(Listed entries)

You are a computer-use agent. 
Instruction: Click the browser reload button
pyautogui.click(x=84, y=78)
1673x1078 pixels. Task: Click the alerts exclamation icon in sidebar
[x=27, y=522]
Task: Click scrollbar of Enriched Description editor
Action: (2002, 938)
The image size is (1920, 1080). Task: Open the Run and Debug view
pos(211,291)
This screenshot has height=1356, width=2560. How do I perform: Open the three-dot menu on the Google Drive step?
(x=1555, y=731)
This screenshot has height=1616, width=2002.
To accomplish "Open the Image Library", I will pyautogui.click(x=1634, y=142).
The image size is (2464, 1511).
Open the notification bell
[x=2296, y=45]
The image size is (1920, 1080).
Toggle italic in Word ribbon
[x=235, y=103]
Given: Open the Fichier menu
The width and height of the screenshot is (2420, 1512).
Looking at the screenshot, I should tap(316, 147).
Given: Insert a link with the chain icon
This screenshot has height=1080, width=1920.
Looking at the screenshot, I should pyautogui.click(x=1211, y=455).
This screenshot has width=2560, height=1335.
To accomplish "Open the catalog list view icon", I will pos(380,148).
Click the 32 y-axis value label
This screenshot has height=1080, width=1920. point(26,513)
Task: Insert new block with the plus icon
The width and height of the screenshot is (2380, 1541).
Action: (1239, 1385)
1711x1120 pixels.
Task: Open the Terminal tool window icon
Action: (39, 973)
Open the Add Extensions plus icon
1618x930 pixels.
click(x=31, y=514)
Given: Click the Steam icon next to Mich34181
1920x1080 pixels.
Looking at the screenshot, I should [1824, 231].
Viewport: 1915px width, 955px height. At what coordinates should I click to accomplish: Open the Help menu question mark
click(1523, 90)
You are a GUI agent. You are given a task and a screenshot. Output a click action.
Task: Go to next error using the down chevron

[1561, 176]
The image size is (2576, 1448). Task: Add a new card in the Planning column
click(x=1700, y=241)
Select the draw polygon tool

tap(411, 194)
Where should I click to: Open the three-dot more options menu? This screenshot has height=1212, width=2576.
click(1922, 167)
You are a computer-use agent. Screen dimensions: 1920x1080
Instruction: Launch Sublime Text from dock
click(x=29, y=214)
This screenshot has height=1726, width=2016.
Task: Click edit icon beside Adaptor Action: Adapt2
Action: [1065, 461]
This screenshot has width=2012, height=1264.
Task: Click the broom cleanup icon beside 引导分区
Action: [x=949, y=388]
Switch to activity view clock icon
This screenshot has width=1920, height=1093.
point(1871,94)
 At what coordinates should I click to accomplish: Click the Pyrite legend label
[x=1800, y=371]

(End Listed entries)

● Problem requirements: Write out the material above exactly, please, from its first line up to and including the line where "This screenshot has height=1616, width=2002." appears, and stop there.

● Solution:
You are a computer-use agent. 
Instruction: Click the browser reload button
pyautogui.click(x=84, y=78)
1673x1078 pixels. Task: Click the alerts exclamation icon in sidebar
[x=27, y=522]
Task: Click scrollbar of Enriched Description editor
Action: (2002, 938)
The image size is (1920, 1080). Task: Open the Run and Debug view
pos(211,291)
This screenshot has height=1356, width=2560. How do I perform: Open the three-dot menu on the Google Drive step?
(x=1555, y=731)
This screenshot has height=1616, width=2002.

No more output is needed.